Amy Rivera is a paraprofessional. For the past two years, she worked one-on-one with special education students in the Rochester City School District.
"I loved it," she said. "I have two kids of my own, and I have a child with special needs, so I know how to deal with kids like this."
But Rivera's position with the staffing company that employed her ended in mid-March when schools across Monroe County were closed to try to limit the spread of the coronavirus.
"It's been hard," she admitted.
At first, before the federal government started supplementing unemployment benefits, the single mother was getting $120 a week -- not enough to cover her expenses.
"I pay $336 in car payments monthly. I pay $600 in rent. I pay $60 in a phone bill," Rivera said, listing her monthly bills. "If I have to put them in day care, I have to pay $50 for each child. I have to pay for gas if I have to go out with the kids for an emergency. I do grocery shopping of at least $200 to $300 a week, so it's kind of hard."
The extra $600 a week in federal money helped, but that put Rivera into a higher income bracket and she lost the SNAP benefits she relied on to feed her 8- and 2-year-old sons.
She said she was diagnosed with anxiety and depression.
"I get anxiety and panic attacks every other day, and I don't take medication because the medication they give me tries to relax me, but it also puts me to sleep and I can't be in my bed every day, all day," she said.

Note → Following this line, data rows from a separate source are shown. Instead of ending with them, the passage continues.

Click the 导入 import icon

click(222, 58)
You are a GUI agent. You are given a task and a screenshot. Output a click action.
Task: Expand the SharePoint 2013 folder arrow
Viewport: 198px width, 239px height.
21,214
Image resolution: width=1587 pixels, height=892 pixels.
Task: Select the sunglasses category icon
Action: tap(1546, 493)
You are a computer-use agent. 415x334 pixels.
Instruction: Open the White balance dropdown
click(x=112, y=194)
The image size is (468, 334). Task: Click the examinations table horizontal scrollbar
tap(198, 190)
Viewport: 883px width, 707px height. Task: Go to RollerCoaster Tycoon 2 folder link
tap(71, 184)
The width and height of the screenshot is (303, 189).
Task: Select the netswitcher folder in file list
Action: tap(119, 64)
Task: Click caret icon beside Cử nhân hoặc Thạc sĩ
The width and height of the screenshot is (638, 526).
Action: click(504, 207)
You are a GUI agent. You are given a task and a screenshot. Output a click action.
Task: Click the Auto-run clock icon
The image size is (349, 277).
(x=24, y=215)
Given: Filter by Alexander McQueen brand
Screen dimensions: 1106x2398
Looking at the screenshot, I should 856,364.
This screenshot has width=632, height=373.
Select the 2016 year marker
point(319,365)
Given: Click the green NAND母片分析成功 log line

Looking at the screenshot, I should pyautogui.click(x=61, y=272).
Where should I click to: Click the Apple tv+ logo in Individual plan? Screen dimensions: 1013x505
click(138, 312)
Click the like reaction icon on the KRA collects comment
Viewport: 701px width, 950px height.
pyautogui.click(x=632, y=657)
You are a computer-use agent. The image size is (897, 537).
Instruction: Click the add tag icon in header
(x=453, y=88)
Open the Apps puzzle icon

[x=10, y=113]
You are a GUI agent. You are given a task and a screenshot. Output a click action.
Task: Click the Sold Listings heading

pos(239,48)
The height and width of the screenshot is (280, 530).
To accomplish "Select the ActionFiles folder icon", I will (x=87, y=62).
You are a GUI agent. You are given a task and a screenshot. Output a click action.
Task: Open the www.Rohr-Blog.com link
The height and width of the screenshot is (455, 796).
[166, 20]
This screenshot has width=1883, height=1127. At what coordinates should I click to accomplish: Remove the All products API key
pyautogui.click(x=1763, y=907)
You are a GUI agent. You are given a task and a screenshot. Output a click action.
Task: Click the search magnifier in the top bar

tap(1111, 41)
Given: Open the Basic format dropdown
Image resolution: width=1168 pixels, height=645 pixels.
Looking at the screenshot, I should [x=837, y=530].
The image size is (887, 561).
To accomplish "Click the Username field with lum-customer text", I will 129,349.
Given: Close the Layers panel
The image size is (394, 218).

Rivera hopes to have a new job soon that will allow her to earn as much as she now gets in unemployment payments -- and even more if she works overtime.
She said she was hired -- pending a background check -- to deliver packages for Amazon.
"It's four days of the week, each day a minimum of 10 hours, but I was told there were days when we could go up to 15 hours because there's a lot of packages going on right now," she said.
If that doesn't come through, she's hoping school reopens in September and she'll be rehired for her previous job.
Rivera admitted there are days when the stress makes her feel like she can't cope, but she finds a way to do it for the sake of her sons.
"I can't give up," she said, "because these kids, they need me."